Oral cavity cancer typically begins with a malignant precursor of leukoplakia or erythroplakia. In leukoplakic lesions, the tendency toward malignant growth is high if the cells of the prickle cell layer show disorientation with dyskeratosis. Fissuring and papillomatous formation are clinical danger signs during the transformation process of the premalignant lesion. In contrast, a precursor lesion is not typically seen with oropharyngeal SCC. Dysphagia, odynophagia, otalgia, and weight loss are clinical presentations shared by both oral and oropharyngeal SCC. Dentition problems and oral bleeding are typical of oral SCC, and obstructive sleep apnea and the presence of a neck mass are frequent findings in oropharyngeal SCC. The gross appearance of SCC varies from grayish white, nondescript, thick- ened mucosa consistent with its precursor leukoplakia to large flat, ulcerated lesions or bulky fungating masses with or without local invasion. Dysplastic epithelial changes occur early in the disease course. Basement membrane compromise is indicative of invasive disease, allowing for perineural and lymphovascular invasion. Histologically, most oral SCC lesions demonstrate squamous differentiation, with nests of cells with pink cytoplasm, intercellular bridges, and keratin pearls with a desmoplastic stroma. Oropharyngeal SCC demonstrates “blue cell” morphology with scant cytoplasm and hyperchromatic nuclei with high mitotic activity and little to no keratinization. Regional or cervical lymph node spread is frequently seen with oropharyngeal SCC and much less often with oral SCC. In tumors associated with human papillomavirus infection, the overall prognosis is much better for oropharyngeal SCC than for oral SCC. Treatment for both diseases includes a “cocktail” of irradiation and chemoirradiation and/or surgical resection.

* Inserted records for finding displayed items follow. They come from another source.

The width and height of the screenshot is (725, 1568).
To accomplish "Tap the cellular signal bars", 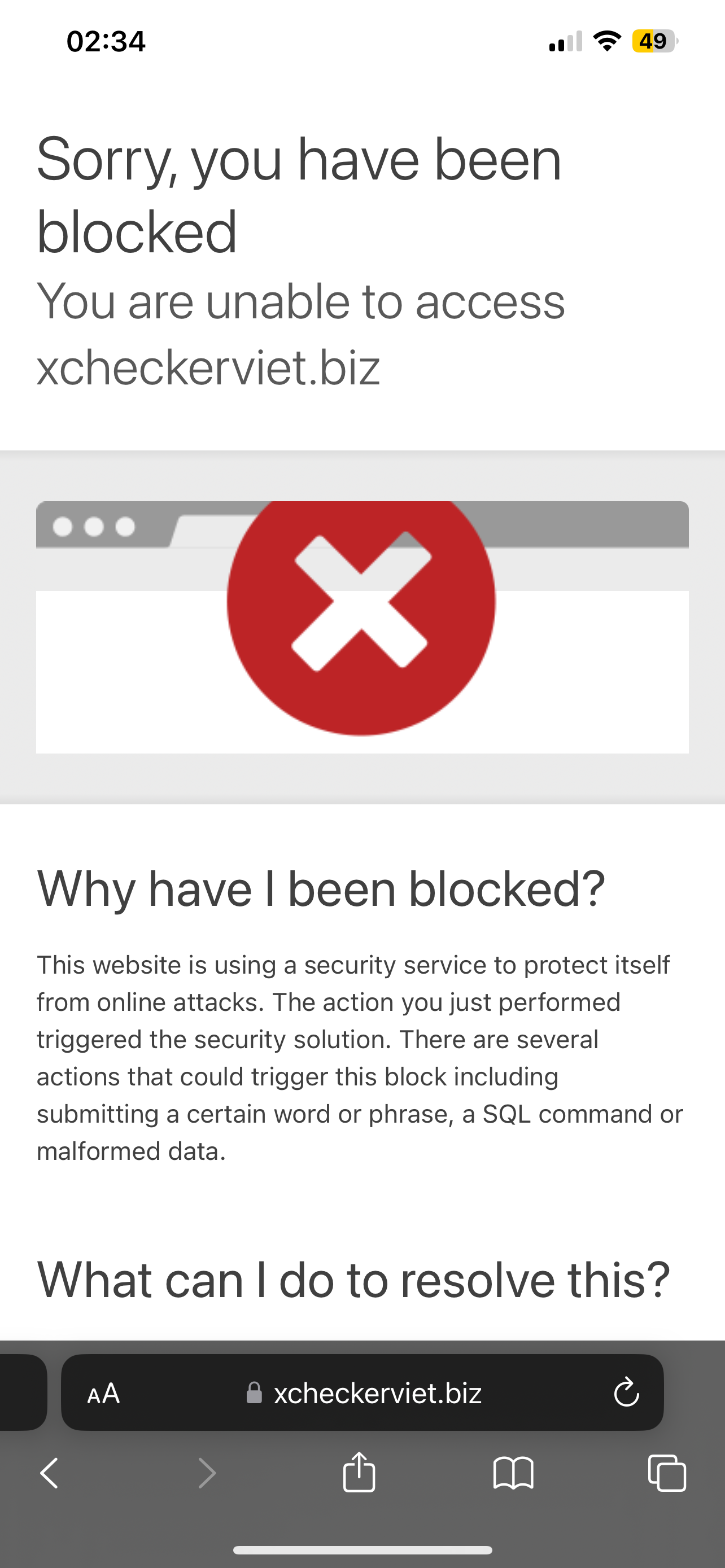I will tap(566, 41).
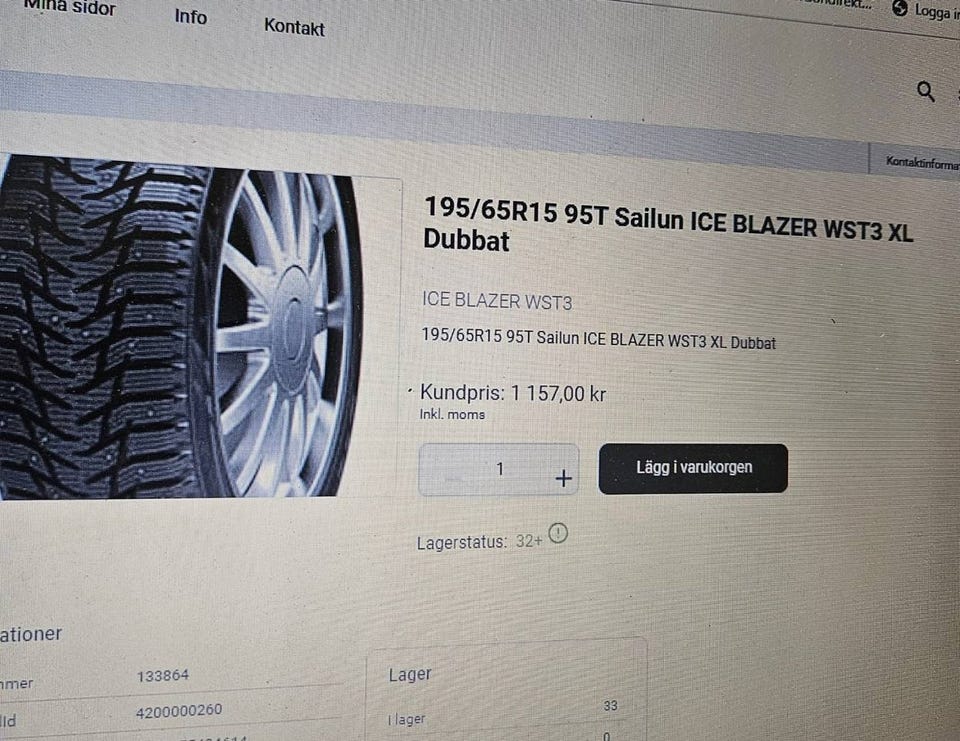This screenshot has height=741, width=960.
Task: Click the ICE BLAZER WST3 model link
Action: (x=497, y=301)
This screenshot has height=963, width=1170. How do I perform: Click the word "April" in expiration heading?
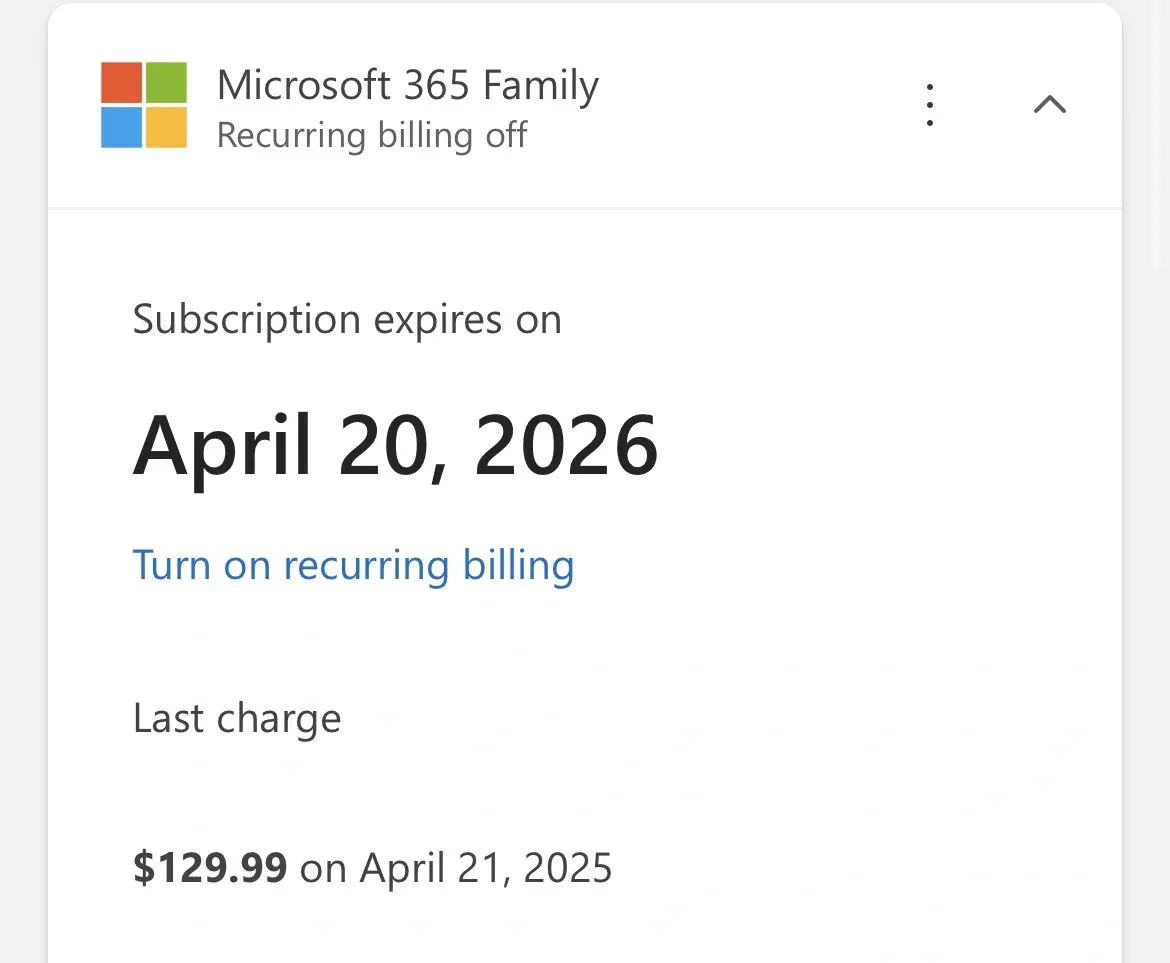point(223,445)
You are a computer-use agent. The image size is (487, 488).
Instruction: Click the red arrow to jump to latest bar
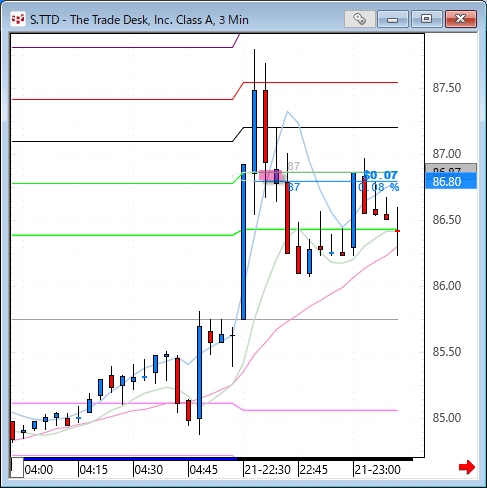click(467, 467)

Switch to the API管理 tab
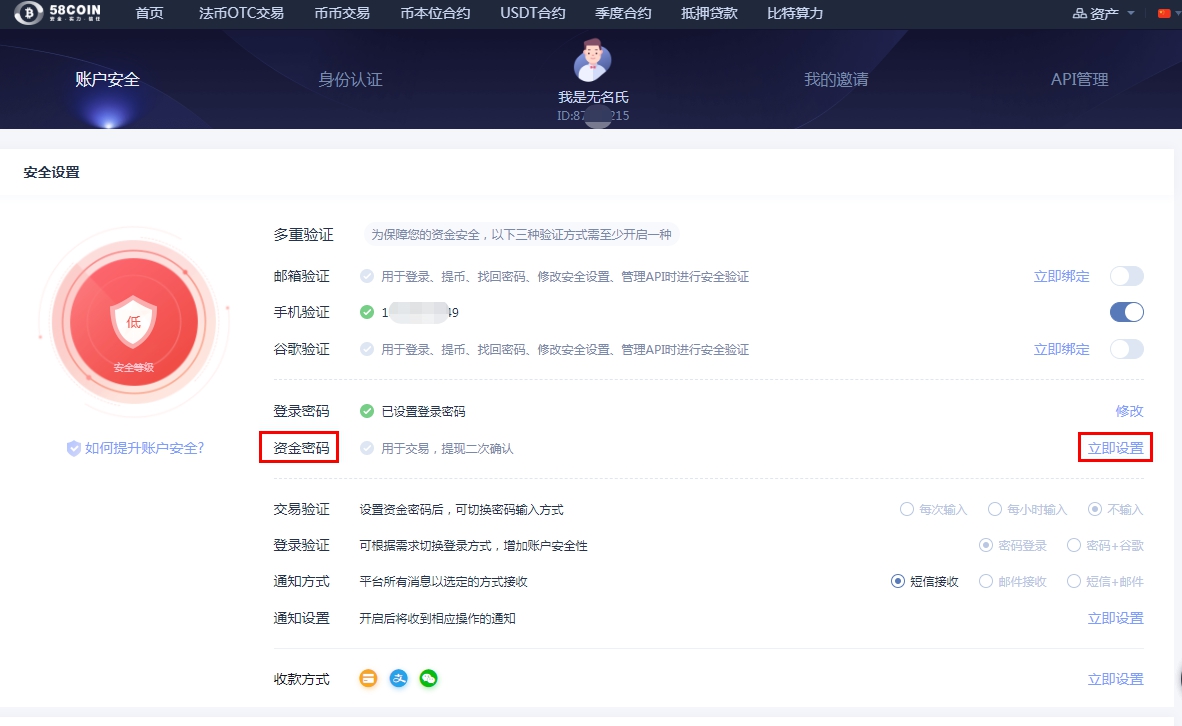click(1079, 80)
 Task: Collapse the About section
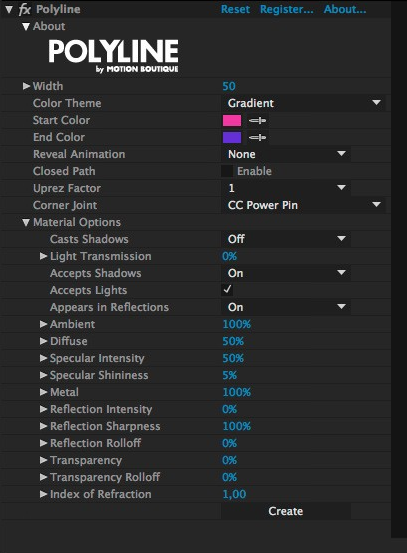(x=26, y=26)
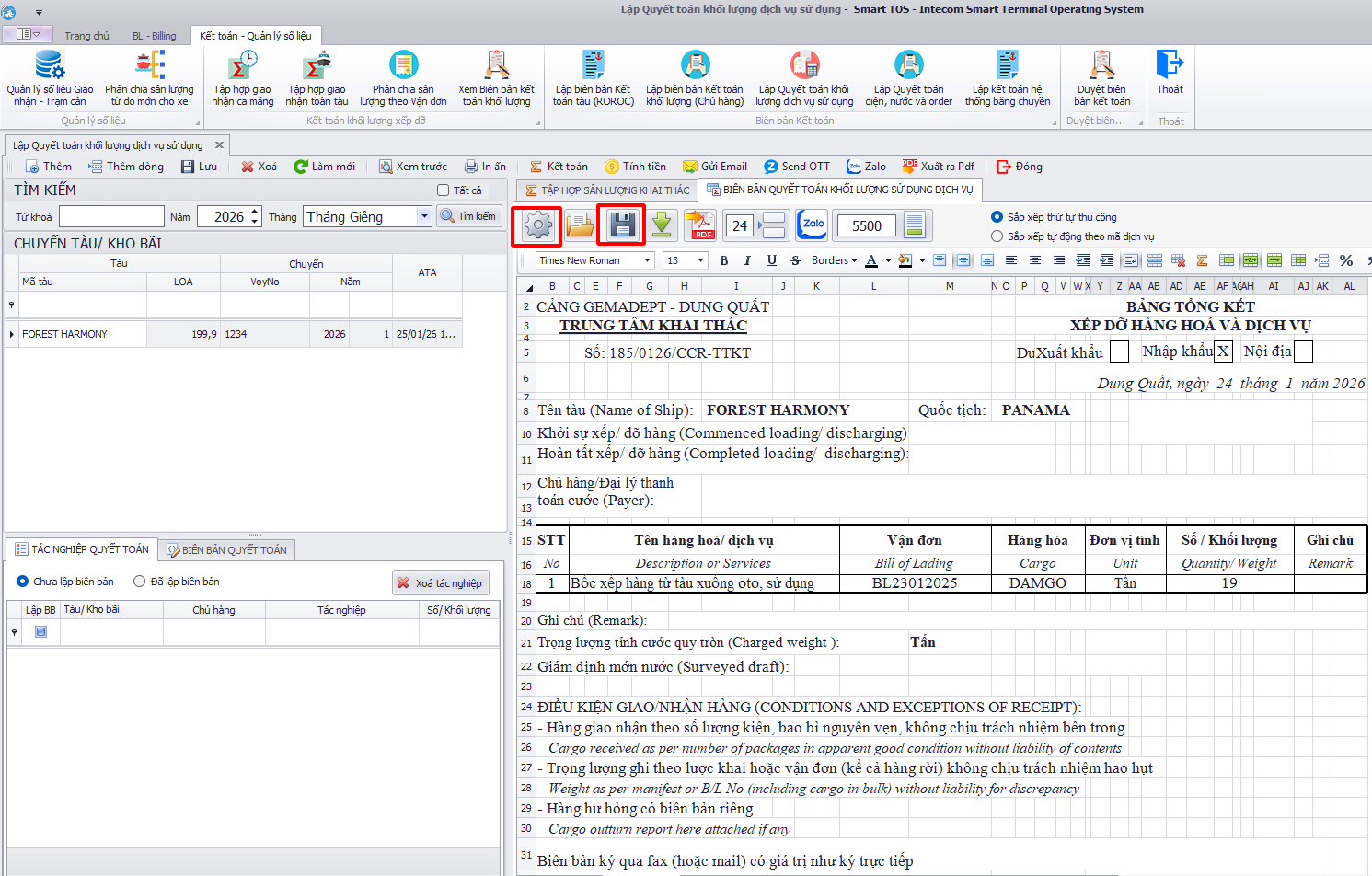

Luetic glossitis, considered a premalignant lesion, is an oral manifestation of syphilis, which presents as diffuse lingual atrophy with a loss of papillae. Kaposi sarcoma is an endothelial malignancy seen in the oral cavity, primarily in patients with AIDS. Rarely, it can be found in older men of eastern European or Mediterranean descent; in patients from endemic areas of Africa, specifically Bantu children from South Africa; and in immunosuppressed individuals, particularly transplant recipients. The clinical subtypes differ according to the epidemiologic group affected. The most common site in the oral cavity is the palate, followed by the gingiva and dorsal surface of the tongue. The appearance of the lesion depends on the point in time that it is seen during the disease course. Early lesions are flat, red, and asymptomatic, and late lesions are larger, darker, and raised, with ultimate progression to large nodular lesions that ulcerate, bleed, and are painful. The incidence of this lesion has decreased dramatically with the widespread use of highly active antiretroviral therapy (HAART).
Lymphosarcoma, as well as other varieties of lympho- blastomas, may be observed occasionally in the oral cavity. The tumor originates from lymphoid tissue in the submucosa, especially the palate and pharynx. Typical features of this type of tumor are rapid growth and early local and regional lymph node metastases.